A local study by the Research Center at King Fahad Medical City (KFMC) revealed several misconceptions by parents about their children who suffer asthma with regard to ways of treatment and handling, and negligence on the other hand.
Amani Khalil Abu Shahin from KFMC, the principal researcher of the study, said that parents tend to neglect the severity of asthma, and exaggerate about the degree of controlling the symptoms in their children, in addition to the fear of side effects and total dependence on asthma medications. She also touched on the limited clinical researches on the concepts and practices of parents regarding their children who suffer asthma in developing countries and Middle East.
Abu Shahin added that the study was conducted in the city of Riyadh on two stages. During the first stage, parents whose children aged between 3 and 15 years were randomly chosen from schools in different areas of Riyadh and were asked whether their children had asthma (Frequent coughing, especially at night, wheezing in the chest, rapid breathing or frequent colds) or frequent dyspnea. Then participants were asked about the previous asthma diagnoses by the doctor.
The second stage of the questionnaire was limited only to the parents of the child with bronchial asthma or frequent dyspnea. Data was collected from participants using a questionnaire based on information obtained from published scientific articles in scientific journals. The questionnaire was divided into four parts, first of which covers the demographic information of the participants, while the other three parts cover the concepts and practices of parents towards their children with asthma in Saudi Arabia.
According to Abu Shahin, parents participating in the study reached 1450, of whom 600 (41.4%) reported that their children suffer from asthma or frequent dyspnea, while 478 (32.9%) reported that their children were previously diagnosed with asthma by the doctor. Therefore, the final statistical analyses were conducted on 600 participants.
Dr. Humaria Hina, an assistant researcher from KFMC, said that 321 (53.5%) of the respondents stated that asthma is a genetic disease only, while 361 (60.3%) expressed their concern about the side effects of inhaled cortisone, and 192 (32%) expressed their fear that their children would rely entirely on asthma medications.
Dr.
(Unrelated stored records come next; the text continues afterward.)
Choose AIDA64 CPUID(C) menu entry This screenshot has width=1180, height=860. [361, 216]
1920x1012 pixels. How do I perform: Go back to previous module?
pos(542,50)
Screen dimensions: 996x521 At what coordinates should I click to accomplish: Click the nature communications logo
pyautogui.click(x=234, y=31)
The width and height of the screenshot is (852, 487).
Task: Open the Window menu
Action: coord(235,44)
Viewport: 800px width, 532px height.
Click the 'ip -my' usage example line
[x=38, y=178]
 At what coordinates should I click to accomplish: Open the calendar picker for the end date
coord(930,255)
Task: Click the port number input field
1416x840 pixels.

Humaria added that 39.7% of the participants use medications to treat asthma in their children; while about 76% of parents have visited the emergency department when their children had asthma attack; and only 53.9% of the participants regularly visited the doctor regarding their children with asthma.
On her part, Abu Shahin called for educating and raising parents' awareness about the practices and methods of controlling the disease, in order to contribute to the improvement and development of the treatment of asthma attacks in children.